The Plays of W. E. Henley and R. L. Stevenson
Chapter 97
PEW, MRS. DRAKE, KIT
PEW (_coming out and waving his pipe_). Commander, shake! Hooray for old England! If there’s anything in the world that goes to old Pew’s ’art, it’s argyment. Commander, you handled him like a babby, kept the weather gauge, and hulled him every shot. Commander, give it a name, and let that name be rum!
KIT. Ay, rum’s the sailor’s fancy. Mrs. Drake, a bottle and clean glasses.
MRS. DRAKE. Kit French, I wouldn’t. Think better of it, there’s a dear! And that sweet girl just gone!
PEW. Ma’am, I’m not a ’ard man; I’m not the man to up and force a act of parleyment upon a helpless female. But you see here: Pew’s friends is sacred. Here’s my friend here, a perfeck seaman, and a man with a ’ed upon his shoulders, and a man that, damme, I admire. He give you a order, ma’am:—march!
MRS. DRAKE. Kit, don’t you listen to that blind man; he’s the devil wrote upon his face.
PEW. Don’t you insinuate against my friend. _He_ ain’t a child, I hope? _he_ knows his business? Don’t you get trying to go a lowering of my friend in his own esteem.
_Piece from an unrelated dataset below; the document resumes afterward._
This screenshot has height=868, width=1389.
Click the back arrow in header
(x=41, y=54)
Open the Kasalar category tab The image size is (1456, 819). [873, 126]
MRS. DRAKE. Well, I’ll bring it, Kit; but it’s against the grain. (_Exit_.)
KIT. I say, old boy, come to think of it, why should we? It’s been glasses round with me all day. I’ve got my cargo.
PEW. You? and you just argy’d the ’ed off of Admiral Guinea? O stash that! _I_ stand treat, if it comes to that!
KIT. What! Do I meet with a blind seaman and not stand him? That’s not the man I am!
MRS. DRAKE (_re-entering with bottle and glasses_). There!
PEW. Easy does it, ma’am.
KIT. Mrs. Drake, you had better trot.
MRS. DRAKE. Yes, I’ll trot; and I trot with a sick heart, Kit French, to leave you drinking your wits away with that low blind man. For a low man you are—a low blind man—and your clothes they would disgrace a scarecrow. I’ll go to my bed, Kit; and O, dear boy, go soon to yours—the old room, you know; it’s ready for you—and go soon and sleep it off; for you know, dear, they, one and all, regret it in the morning; thirty years I’ve kept this house, and one and all they did regret it, dear.
PEW. Come now, you walk!
MRS. DRAKE. O, it’s not for your bidding. You a seaman? The ship for you to sail in is the hangman’s cart.—Good-night, Kit dear, and better company!